Area code 917 is a telephone area code in the North American Numbering Plan for the five boroughs of New York City: The Bronx, Brooklyn, Manhattan, Queens, and Staten Island. It is an overlay code to all numbering plan areas (NPAs) in the city, and was intended to serve cellular, pager, and voicemail applications in the city, a restriction that was subsequently ruled impermissible by the Federal Communications Commission (FCC) while grandfathering that use in New York City. Area code 917 is also assigned to landlines predominantly in Manhattan, to relieve the shortage of numbers there.

History
The original area code for all of New York City's boroughs was 212, established with the North American Numbering Plan in 1947. In 1984, the numbering plan area (NPA) was divided by splitting Brooklyn, Queens, and Staten Island into a separate numbering plan area with area code 718, reducing 212 to only Manhattan and the Bronx.

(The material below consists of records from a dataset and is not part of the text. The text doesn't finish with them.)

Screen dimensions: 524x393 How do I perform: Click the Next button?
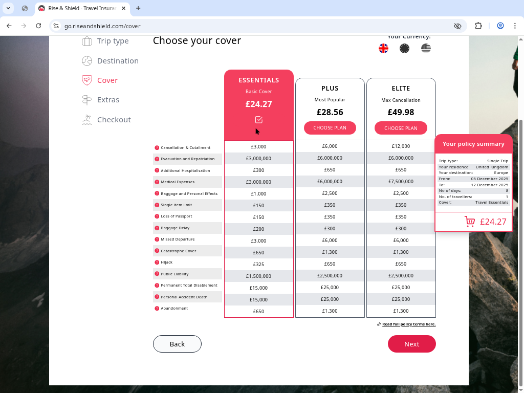(x=411, y=344)
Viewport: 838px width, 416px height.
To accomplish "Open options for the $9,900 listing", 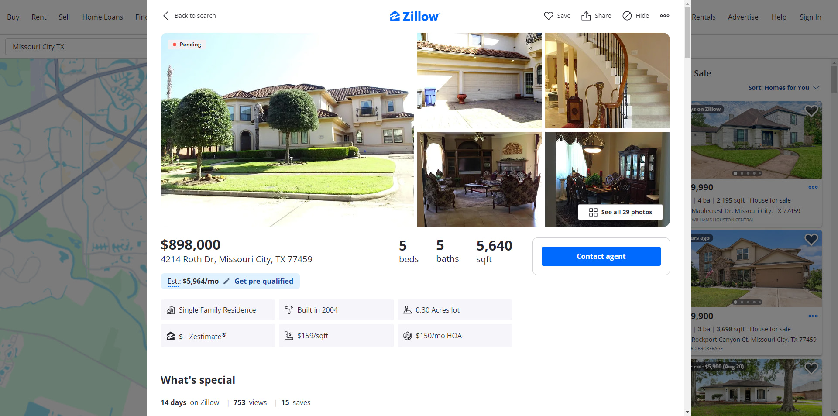I will coord(813,316).

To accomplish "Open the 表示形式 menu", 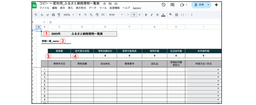I will point(81,8).
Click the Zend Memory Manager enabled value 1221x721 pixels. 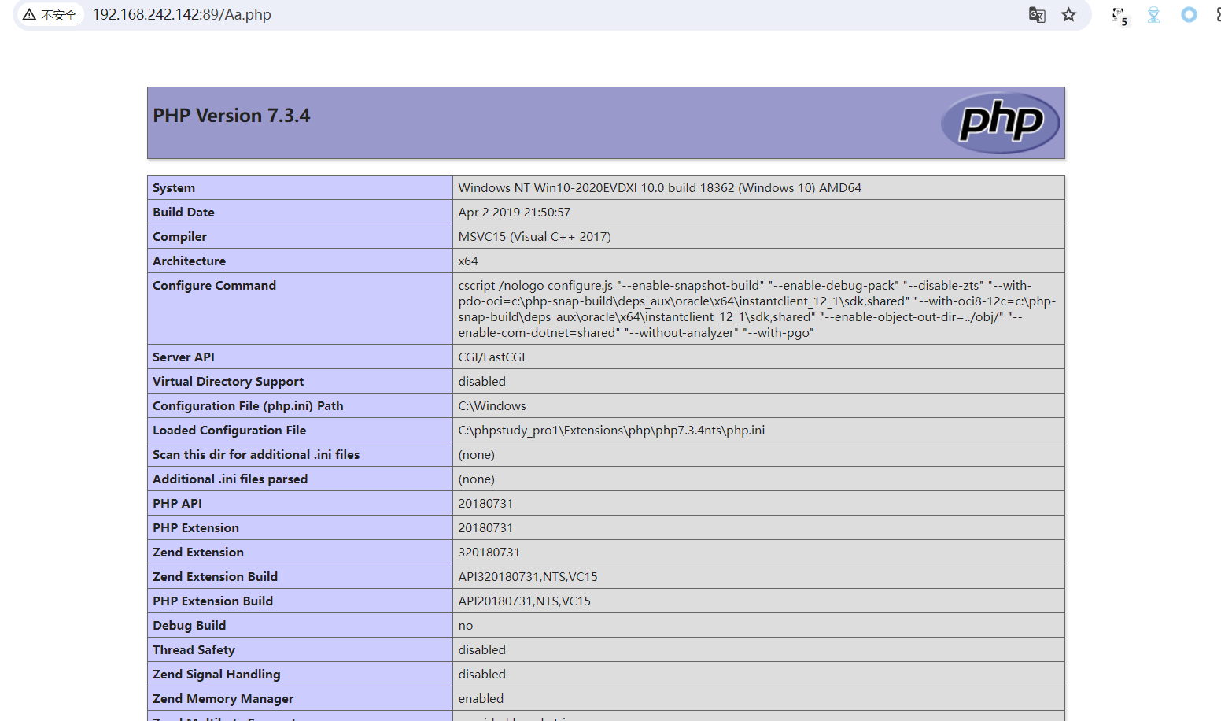tap(481, 698)
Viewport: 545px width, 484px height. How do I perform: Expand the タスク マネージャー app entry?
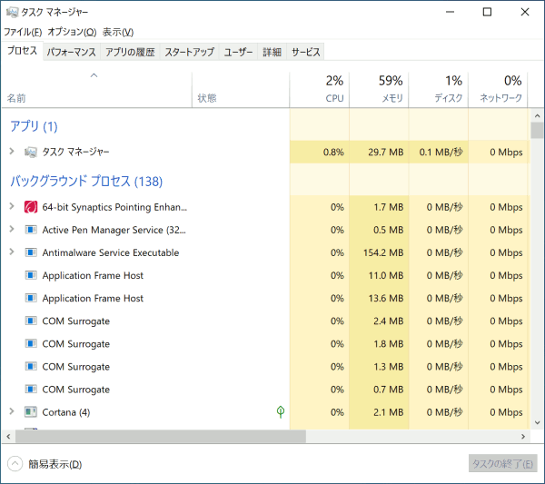pos(12,151)
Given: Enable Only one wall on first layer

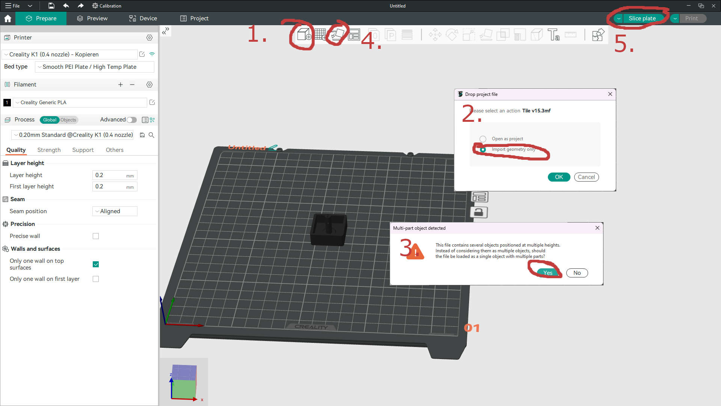Looking at the screenshot, I should click(x=96, y=279).
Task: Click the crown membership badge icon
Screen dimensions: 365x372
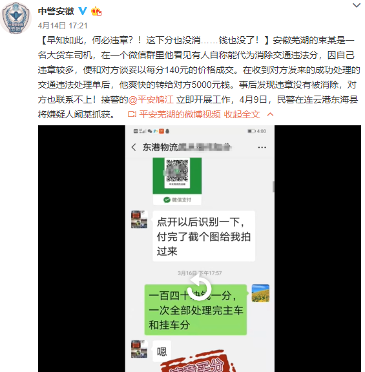Action: (96, 11)
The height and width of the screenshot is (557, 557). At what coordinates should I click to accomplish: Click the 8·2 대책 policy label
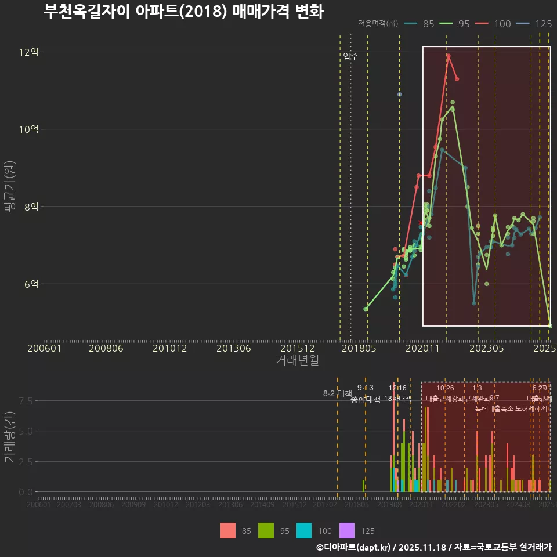(x=337, y=392)
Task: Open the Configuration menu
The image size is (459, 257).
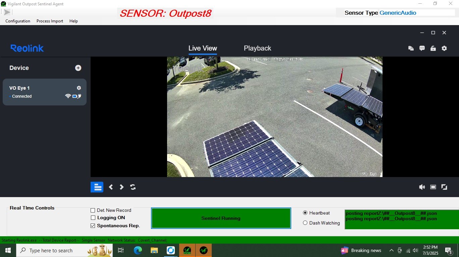Action: coord(18,21)
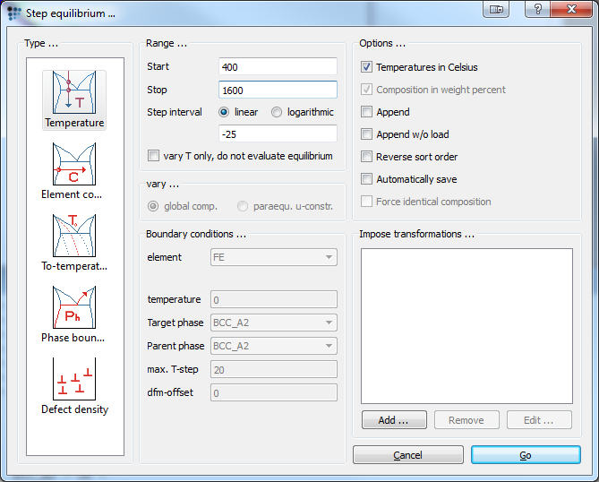Pick the Phase boundary step type

[x=74, y=307]
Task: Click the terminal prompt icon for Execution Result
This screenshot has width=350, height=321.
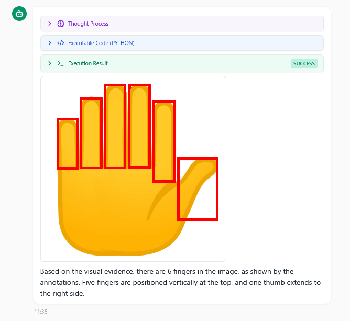Action: (x=61, y=63)
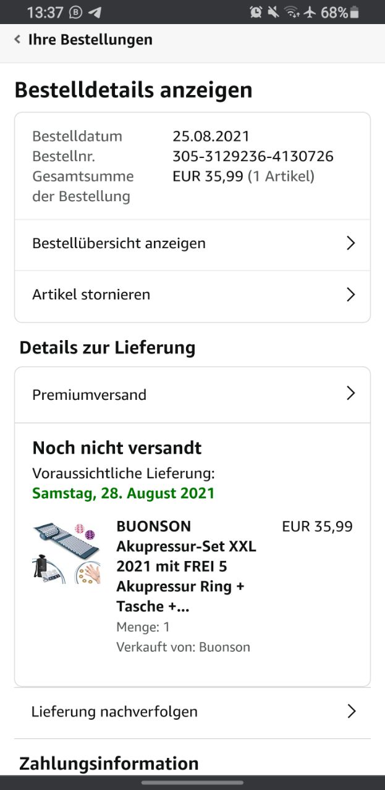The height and width of the screenshot is (790, 385).
Task: Tap the back arrow beside Ihre Bestellungen
Action: pos(17,40)
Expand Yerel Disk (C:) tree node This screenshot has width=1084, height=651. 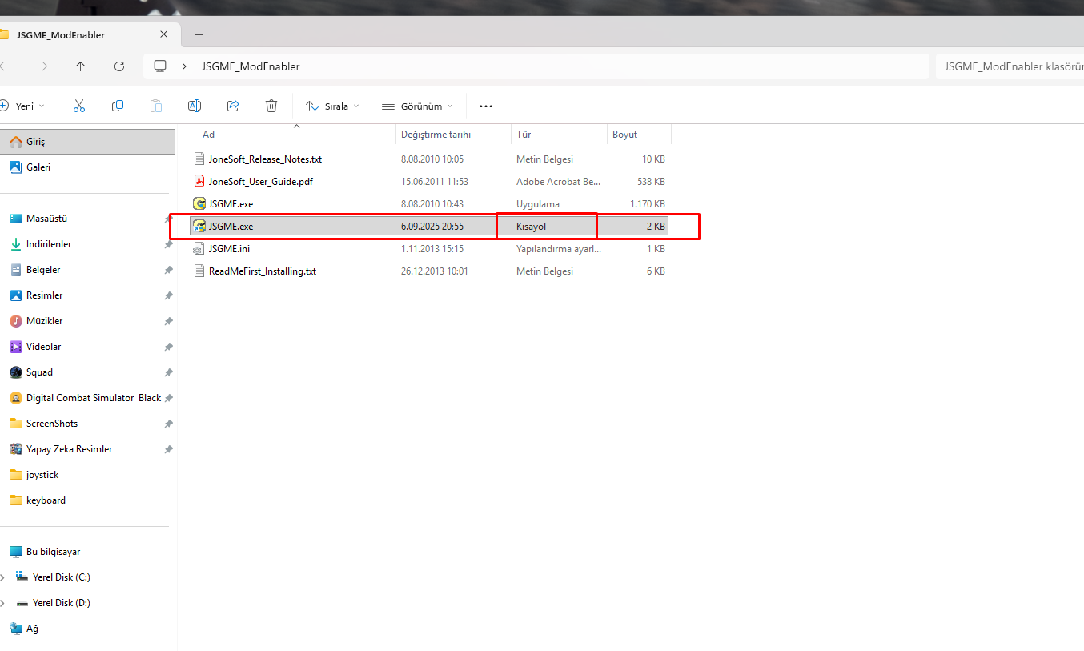(x=3, y=577)
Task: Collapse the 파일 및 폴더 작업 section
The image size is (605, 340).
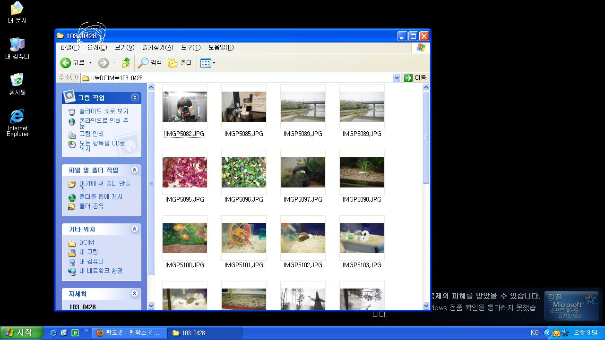Action: [135, 170]
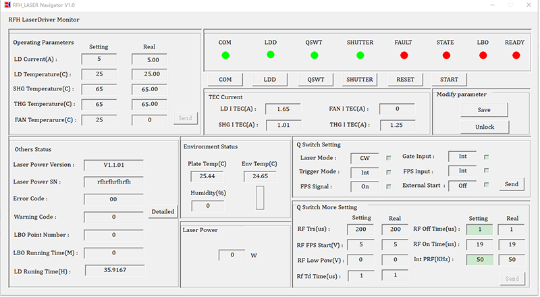Image resolution: width=540 pixels, height=297 pixels.
Task: Tick the External Start checkbox
Action: tap(487, 184)
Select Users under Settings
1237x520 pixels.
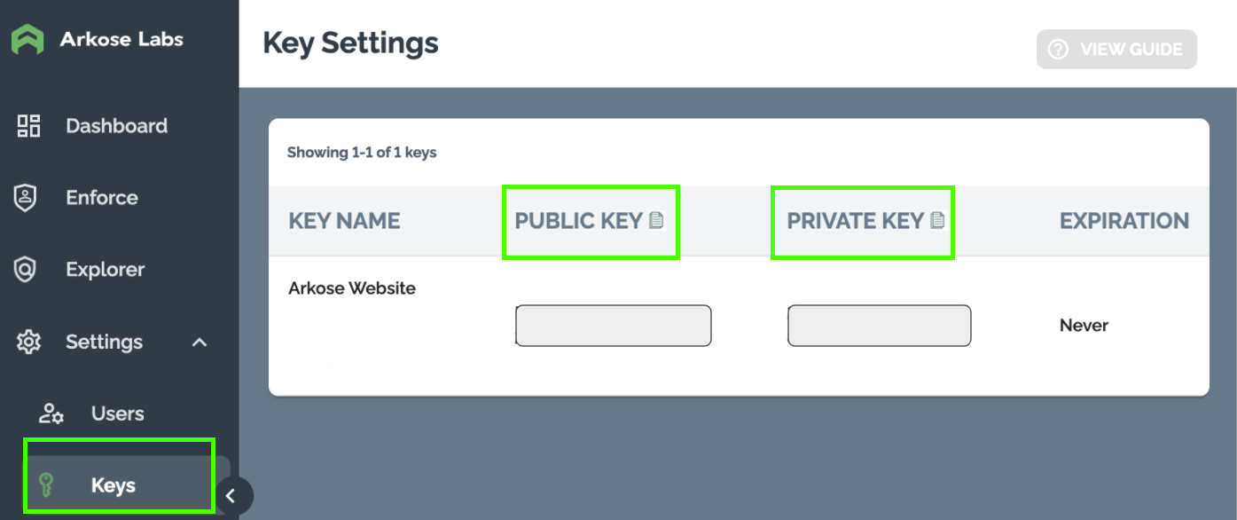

In 1990, The New York Telephone Company wanted to assign a new area code (917) to all cellphones and pagers in Manhattan and all telephone lines in the Bronx, to relieve number shortages in Manhattan, but the New York Public Service Commission denied the request.

Instead, in 1992, numbering plan area 212 was reduced to Manhattan, with the exception of Marble Hill, which, along with the Bronx, was integrated into 718. All boroughs were provided with the additional area code 917, arranged in an overlay plan.

Introduced on February 4, 1992, area code 917 was the first overlay area code in the North American Numbering Plan. When it was established, all cellphones in New York City were switched to 917, freeing up telephone numbers for additional landlines.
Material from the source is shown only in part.